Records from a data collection
▽

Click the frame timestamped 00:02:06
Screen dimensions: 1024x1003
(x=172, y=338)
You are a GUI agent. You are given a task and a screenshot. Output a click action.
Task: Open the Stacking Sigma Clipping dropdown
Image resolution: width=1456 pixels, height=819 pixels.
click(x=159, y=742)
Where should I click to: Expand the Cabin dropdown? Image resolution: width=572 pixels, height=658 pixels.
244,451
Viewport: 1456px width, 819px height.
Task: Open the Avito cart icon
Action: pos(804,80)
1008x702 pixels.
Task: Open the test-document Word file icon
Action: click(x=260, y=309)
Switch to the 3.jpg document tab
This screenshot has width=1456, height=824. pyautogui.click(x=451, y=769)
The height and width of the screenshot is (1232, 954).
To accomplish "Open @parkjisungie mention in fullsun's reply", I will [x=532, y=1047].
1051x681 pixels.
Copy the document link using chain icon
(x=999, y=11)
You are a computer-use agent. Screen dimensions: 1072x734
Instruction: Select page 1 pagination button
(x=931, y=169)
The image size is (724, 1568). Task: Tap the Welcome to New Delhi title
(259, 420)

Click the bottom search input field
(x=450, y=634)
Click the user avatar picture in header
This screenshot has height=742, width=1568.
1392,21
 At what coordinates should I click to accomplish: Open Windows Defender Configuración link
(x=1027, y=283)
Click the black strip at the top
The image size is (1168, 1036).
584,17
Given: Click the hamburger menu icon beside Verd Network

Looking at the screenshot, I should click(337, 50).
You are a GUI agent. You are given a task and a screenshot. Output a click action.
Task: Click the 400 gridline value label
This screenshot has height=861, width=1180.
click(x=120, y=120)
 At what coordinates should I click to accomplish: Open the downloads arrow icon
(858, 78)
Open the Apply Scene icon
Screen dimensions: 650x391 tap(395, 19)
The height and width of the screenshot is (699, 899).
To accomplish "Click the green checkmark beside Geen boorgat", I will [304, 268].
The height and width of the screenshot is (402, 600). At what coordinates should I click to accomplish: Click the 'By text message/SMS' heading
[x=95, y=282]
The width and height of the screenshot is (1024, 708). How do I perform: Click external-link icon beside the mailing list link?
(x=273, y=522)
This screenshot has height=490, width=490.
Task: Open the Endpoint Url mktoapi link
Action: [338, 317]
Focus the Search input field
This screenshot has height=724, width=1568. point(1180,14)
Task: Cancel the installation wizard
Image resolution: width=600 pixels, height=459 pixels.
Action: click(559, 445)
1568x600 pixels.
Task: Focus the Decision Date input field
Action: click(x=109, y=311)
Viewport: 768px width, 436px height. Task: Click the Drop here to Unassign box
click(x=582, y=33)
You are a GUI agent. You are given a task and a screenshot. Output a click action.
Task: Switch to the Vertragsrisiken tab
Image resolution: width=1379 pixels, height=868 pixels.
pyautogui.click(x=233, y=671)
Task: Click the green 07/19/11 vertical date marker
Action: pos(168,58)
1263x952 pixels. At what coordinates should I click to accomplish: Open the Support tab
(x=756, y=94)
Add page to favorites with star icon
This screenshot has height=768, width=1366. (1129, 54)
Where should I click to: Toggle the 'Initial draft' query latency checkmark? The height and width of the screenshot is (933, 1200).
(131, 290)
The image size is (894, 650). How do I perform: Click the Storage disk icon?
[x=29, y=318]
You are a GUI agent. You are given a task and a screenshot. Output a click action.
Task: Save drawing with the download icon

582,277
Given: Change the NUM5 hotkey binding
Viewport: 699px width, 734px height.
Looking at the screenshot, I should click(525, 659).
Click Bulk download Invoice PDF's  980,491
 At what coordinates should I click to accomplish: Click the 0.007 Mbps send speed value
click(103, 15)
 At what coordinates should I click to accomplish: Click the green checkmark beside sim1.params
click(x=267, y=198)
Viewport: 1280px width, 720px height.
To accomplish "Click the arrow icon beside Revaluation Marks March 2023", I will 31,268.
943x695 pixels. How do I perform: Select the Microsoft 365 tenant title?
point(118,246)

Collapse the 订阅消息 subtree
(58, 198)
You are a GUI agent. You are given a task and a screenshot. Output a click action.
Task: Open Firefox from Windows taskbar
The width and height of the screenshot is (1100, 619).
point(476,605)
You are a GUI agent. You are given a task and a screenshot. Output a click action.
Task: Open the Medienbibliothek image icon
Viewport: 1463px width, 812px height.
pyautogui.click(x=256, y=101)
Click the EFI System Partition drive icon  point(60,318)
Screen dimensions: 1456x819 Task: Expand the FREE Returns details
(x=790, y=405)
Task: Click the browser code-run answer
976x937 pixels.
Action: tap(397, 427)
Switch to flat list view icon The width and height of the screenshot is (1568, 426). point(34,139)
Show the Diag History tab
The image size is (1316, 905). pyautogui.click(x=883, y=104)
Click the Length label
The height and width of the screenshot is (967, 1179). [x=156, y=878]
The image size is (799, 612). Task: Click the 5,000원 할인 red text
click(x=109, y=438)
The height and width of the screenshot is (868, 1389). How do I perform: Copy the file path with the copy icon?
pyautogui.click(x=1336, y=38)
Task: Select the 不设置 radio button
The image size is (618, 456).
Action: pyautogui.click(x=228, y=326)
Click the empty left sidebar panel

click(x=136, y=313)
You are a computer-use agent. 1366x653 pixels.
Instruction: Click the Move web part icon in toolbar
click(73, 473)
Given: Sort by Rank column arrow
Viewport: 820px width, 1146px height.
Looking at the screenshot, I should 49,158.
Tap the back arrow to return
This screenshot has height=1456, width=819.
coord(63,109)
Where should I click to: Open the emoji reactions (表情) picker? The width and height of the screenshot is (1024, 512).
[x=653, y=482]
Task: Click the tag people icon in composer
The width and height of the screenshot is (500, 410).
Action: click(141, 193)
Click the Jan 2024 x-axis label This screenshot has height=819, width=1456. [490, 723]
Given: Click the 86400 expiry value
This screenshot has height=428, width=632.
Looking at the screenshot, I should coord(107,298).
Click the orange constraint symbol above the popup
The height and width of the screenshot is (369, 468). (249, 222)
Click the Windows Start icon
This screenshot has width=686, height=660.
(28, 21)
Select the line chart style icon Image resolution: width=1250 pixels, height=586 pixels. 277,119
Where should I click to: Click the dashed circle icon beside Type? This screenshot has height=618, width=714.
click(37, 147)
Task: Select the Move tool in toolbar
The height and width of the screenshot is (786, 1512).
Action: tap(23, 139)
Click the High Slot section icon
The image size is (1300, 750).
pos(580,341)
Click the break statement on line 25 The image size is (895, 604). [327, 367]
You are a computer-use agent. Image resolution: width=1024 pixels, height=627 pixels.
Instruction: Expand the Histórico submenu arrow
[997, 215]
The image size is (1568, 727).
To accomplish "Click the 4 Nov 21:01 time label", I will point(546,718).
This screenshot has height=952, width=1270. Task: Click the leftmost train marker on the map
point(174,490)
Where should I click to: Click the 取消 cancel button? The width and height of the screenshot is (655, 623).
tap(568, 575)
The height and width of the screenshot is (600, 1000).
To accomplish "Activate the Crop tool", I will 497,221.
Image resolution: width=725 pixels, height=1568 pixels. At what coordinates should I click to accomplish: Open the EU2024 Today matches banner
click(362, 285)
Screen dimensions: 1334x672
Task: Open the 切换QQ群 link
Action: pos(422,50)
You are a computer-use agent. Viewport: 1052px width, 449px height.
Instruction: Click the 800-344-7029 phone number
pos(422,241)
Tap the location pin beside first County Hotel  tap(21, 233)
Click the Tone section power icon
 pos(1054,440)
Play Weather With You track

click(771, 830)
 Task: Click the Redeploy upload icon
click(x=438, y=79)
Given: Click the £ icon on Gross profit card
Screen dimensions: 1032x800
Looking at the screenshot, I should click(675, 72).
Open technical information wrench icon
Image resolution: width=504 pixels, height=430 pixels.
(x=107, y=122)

△

Rewrite every line of the records above as a numbered list, omitting blank lines.

1. Click the frame timestamped 00:02:06
2. Screen dimensions: 1024x1003
3. (x=172, y=338)
4. You are a GUI agent. You are given a task and a screenshot. Output a click action.
5. Task: Open the Stacking Sigma Clipping dropdown
6. Image resolution: width=1456 pixels, height=819 pixels.
7. click(x=159, y=742)
8. Where should I click to: Expand the Cabin dropdown? Image resolution: width=572 pixels, height=658 pixels.
9. 244,451
10. Viewport: 1456px width, 819px height.
11. Task: Open the Avito cart icon
12. Action: pos(804,80)
13. 1008x702 pixels.
14. Task: Open the test-document Word file icon
15. Action: click(x=260, y=309)
16. Switch to the 3.jpg document tab
17. This screenshot has width=1456, height=824. pyautogui.click(x=451, y=769)
18. The height and width of the screenshot is (1232, 954).
19. To accomplish "Open @parkjisungie mention in fullsun's reply", I will [x=532, y=1047].
20. 1051x681 pixels.
21. Copy the document link using chain icon
22. (x=999, y=11)
23. You are a computer-use agent. Screen dimensions: 1072x734
24. Instruction: Select page 1 pagination button
25. (x=931, y=169)
26. The image size is (724, 1568). Task: Tap the Welcome to New Delhi title
27. (259, 420)
28. Click the bottom search input field
29. (x=450, y=634)
30. Click the user avatar picture in header
31. This screenshot has height=742, width=1568.
32. 1392,21
33.  At what coordinates should I click to accomplish: Open Windows Defender Configuración link
34. (x=1027, y=283)
35. Click the black strip at the top
36. The image size is (1168, 1036).
37. 584,17
38. Given: Click the hamburger menu icon beside Verd Network
39. Looking at the screenshot, I should click(337, 50).
40. You are a GUI agent. You are given a task and a screenshot. Output a click action.
41. Task: Click the 400 gridline value label
42. This screenshot has height=861, width=1180.
43. click(x=120, y=120)
44.  At what coordinates should I click to accomplish: Open the downloads arrow icon
45. (858, 78)
46. Open the Apply Scene icon
47. Screen dimensions: 650x391 tap(395, 19)
48. The height and width of the screenshot is (699, 899).
49. To accomplish "Click the green checkmark beside Geen boorgat", I will [304, 268].
50. The height and width of the screenshot is (402, 600). At what coordinates should I click to accomplish: Click the 'By text message/SMS' heading
51. [x=95, y=282]
52. The width and height of the screenshot is (1024, 708). How do I perform: Click external-link icon beside the mailing list link?
53. (x=273, y=522)
54. This screenshot has height=490, width=490.
55. Task: Open the Endpoint Url mktoapi link
56. Action: [338, 317]
57. Focus the Search input field
58. This screenshot has height=724, width=1568. point(1180,14)
59. Task: Cancel the installation wizard
60. Image resolution: width=600 pixels, height=459 pixels.
61. Action: click(559, 445)
62. 1568x600 pixels.
63. Task: Focus the Decision Date input field
64. Action: click(x=109, y=311)
65. Viewport: 768px width, 436px height. Task: Click the Drop here to Unassign box
66. click(x=582, y=33)
67. You are a GUI agent. You are given a task and a screenshot. Output a click action.
68. Task: Switch to the Vertragsrisiken tab
69. Image resolution: width=1379 pixels, height=868 pixels.
70. pyautogui.click(x=233, y=671)
71. Task: Click the green 07/19/11 vertical date marker
72. Action: pos(168,58)
73. 1263x952 pixels. At what coordinates should I click to accomplish: Open the Support tab
74. (x=756, y=94)
75. Add page to favorites with star icon
76. This screenshot has height=768, width=1366. (1129, 54)
77. Where should I click to: Toggle the 'Initial draft' query latency checkmark? The height and width of the screenshot is (933, 1200).
78. (131, 290)
79. The image size is (894, 650). How do I perform: Click the Storage disk icon?
80. [x=29, y=318]
81. You are a GUI agent. You are given a task and a screenshot. Output a click action.
82. Task: Save drawing with the download icon
83. 582,277
84. Given: Change the NUM5 hotkey binding
85. Viewport: 699px width, 734px height.
86. Looking at the screenshot, I should click(525, 659).
87. Click Bulk download Invoice PDF's  980,491
88.  At what coordinates should I click to accomplish: Click the 0.007 Mbps send speed value
89. click(103, 15)
90.  At what coordinates should I click to accomplish: Click the green checkmark beside sim1.params
91. click(x=267, y=198)
92. Viewport: 1280px width, 720px height.
93. To accomplish "Click the arrow icon beside Revaluation Marks March 2023", I will 31,268.
94. 943x695 pixels. How do I perform: Select the Microsoft 365 tenant title?
95. point(118,246)
96. Collapse the 订阅消息 subtree
97. (58, 198)
98. You are a GUI agent. You are given a task and a screenshot. Output a click action.
99. Task: Open Firefox from Windows taskbar
100. The width and height of the screenshot is (1100, 619).
101. point(476,605)
102. You are a GUI agent. You are given a task and a screenshot. Output a click action.
103. Task: Open the Medienbibliothek image icon
104. Viewport: 1463px width, 812px height.
105. pyautogui.click(x=256, y=101)
106. Click the EFI System Partition drive icon  point(60,318)
107. Screen dimensions: 1456x819 Task: Expand the FREE Returns details
108. (x=790, y=405)
109. Task: Click the browser code-run answer
110. 976x937 pixels.
111. Action: tap(397, 427)
112. Switch to flat list view icon The width and height of the screenshot is (1568, 426). point(34,139)
113. Show the Diag History tab
114. The image size is (1316, 905). pyautogui.click(x=883, y=104)
115. Click the Length label
116. The height and width of the screenshot is (967, 1179). [x=156, y=878]
117. The image size is (799, 612). Task: Click the 5,000원 할인 red text
118. click(x=109, y=438)
119. The height and width of the screenshot is (868, 1389). How do I perform: Copy the file path with the copy icon?
120. pyautogui.click(x=1336, y=38)
121. Task: Select the 不设置 radio button
122. The image size is (618, 456).
123. Action: pyautogui.click(x=228, y=326)
124. Click the empty left sidebar panel
125. click(x=136, y=313)
126. You are a computer-use agent. 1366x653 pixels.
127. Instruction: Click the Move web part icon in toolbar
128. click(73, 473)
129. Given: Sort by Rank column arrow
130. Viewport: 820px width, 1146px height.
131. Looking at the screenshot, I should 49,158.
132. Tap the back arrow to return
133. This screenshot has height=1456, width=819.
134. coord(63,109)
135. Where should I click to: Open the emoji reactions (表情) picker? The width and height of the screenshot is (1024, 512).
136. [x=653, y=482]
137. Task: Click the tag people icon in composer
138. The width and height of the screenshot is (500, 410).
139. Action: click(141, 193)
140. Click the Jan 2024 x-axis label This screenshot has height=819, width=1456. [490, 723]
141. Given: Click the 86400 expiry value
142. This screenshot has height=428, width=632.
143. Looking at the screenshot, I should coord(107,298).
144. Click the orange constraint symbol above the popup
145. The height and width of the screenshot is (369, 468). (249, 222)
146. Click the Windows Start icon
147. This screenshot has width=686, height=660.
148. (28, 21)
149. Select the line chart style icon Image resolution: width=1250 pixels, height=586 pixels. 277,119
150. Where should I click to: Click the dashed circle icon beside Type? This screenshot has height=618, width=714.
151. click(37, 147)
152. Task: Select the Move tool in toolbar
153. The height and width of the screenshot is (786, 1512).
154. Action: tap(23, 139)
155. Click the High Slot section icon
156. The image size is (1300, 750).
157. pos(580,341)
158. Click the break statement on line 25 The image size is (895, 604). [327, 367]
159. You are a computer-use agent. Image resolution: width=1024 pixels, height=627 pixels.
160. Instruction: Expand the Histórico submenu arrow
161. [997, 215]
162. The image size is (1568, 727).
163. To accomplish "Click the 4 Nov 21:01 time label", I will point(546,718).
164. This screenshot has height=952, width=1270. Task: Click the leftmost train marker on the map
165. point(174,490)
166. Where should I click to: Click the 取消 cancel button? The width and height of the screenshot is (655, 623).
167. tap(568, 575)
168. The height and width of the screenshot is (600, 1000).
169. To accomplish "Activate the Crop tool", I will 497,221.
170. Image resolution: width=725 pixels, height=1568 pixels. At what coordinates should I click to accomplish: Open the EU2024 Today matches banner
171. click(362, 285)
172. Screen dimensions: 1334x672
173. Task: Open the 切换QQ群 link
174. Action: pos(422,50)
175. You are a computer-use agent. Viewport: 1052px width, 449px height.
176. Instruction: Click the 800-344-7029 phone number
177. pos(422,241)
178. Tap the location pin beside first County Hotel  tap(21, 233)
179. Click the Tone section power icon
180.  pos(1054,440)
181. Play Weather With You track
182. click(771, 830)
183.  Task: Click the Redeploy upload icon
184. click(x=438, y=79)
185. Given: Click the £ icon on Gross profit card
186. Screen dimensions: 1032x800
187. Looking at the screenshot, I should click(675, 72).
188. Open technical information wrench icon
189. Image resolution: width=504 pixels, height=430 pixels.
190. (x=107, y=122)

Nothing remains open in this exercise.